Stored data:
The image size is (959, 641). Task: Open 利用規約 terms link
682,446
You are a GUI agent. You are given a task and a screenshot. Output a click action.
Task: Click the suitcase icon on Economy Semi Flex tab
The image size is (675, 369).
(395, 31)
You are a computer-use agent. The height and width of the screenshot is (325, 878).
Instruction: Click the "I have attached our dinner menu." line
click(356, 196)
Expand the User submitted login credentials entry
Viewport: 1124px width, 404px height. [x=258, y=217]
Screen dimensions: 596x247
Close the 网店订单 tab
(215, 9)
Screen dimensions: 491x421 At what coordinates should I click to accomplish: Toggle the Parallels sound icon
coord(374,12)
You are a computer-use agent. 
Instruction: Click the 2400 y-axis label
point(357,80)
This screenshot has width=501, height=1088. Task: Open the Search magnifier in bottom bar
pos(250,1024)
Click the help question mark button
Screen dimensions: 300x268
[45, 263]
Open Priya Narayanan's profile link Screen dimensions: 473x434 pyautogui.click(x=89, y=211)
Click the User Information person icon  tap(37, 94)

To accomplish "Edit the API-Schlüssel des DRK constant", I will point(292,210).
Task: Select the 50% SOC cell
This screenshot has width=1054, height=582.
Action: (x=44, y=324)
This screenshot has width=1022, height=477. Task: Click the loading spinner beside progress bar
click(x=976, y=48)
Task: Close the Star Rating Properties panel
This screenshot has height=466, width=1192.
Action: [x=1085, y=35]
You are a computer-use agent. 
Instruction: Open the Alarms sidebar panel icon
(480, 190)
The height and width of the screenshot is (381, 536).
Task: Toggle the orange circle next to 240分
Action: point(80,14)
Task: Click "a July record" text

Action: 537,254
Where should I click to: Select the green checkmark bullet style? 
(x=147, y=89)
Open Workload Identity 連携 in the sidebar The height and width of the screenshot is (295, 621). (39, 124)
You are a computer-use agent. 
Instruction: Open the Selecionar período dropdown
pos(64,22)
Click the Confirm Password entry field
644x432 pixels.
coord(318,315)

*WHAT THE EXERCISE ASKS:*
The answer is the line with "Open Priya Narayanan's" plus every line after it to the last line of the entries above, copied exactly and with no other lines.

*SOLUTION:*
Open Priya Narayanan's profile link Screen dimensions: 473x434 pyautogui.click(x=89, y=211)
Click the User Information person icon  tap(37, 94)

To accomplish "Edit the API-Schlüssel des DRK constant", I will point(292,210).
Task: Select the 50% SOC cell
This screenshot has width=1054, height=582.
Action: (x=44, y=324)
This screenshot has width=1022, height=477. Task: Click the loading spinner beside progress bar
click(x=976, y=48)
Task: Close the Star Rating Properties panel
This screenshot has height=466, width=1192.
Action: [x=1085, y=35]
You are a computer-use agent. 
Instruction: Open the Alarms sidebar panel icon
(480, 190)
The height and width of the screenshot is (381, 536).
Task: Toggle the orange circle next to 240分
Action: point(80,14)
Task: Click "a July record" text

Action: 537,254
Where should I click to: Select the green checkmark bullet style? 
(x=147, y=89)
Open Workload Identity 連携 in the sidebar The height and width of the screenshot is (295, 621). (39, 124)
You are a computer-use agent. 
Instruction: Open the Selecionar período dropdown
pos(64,22)
Click the Confirm Password entry field
644x432 pixels.
coord(318,315)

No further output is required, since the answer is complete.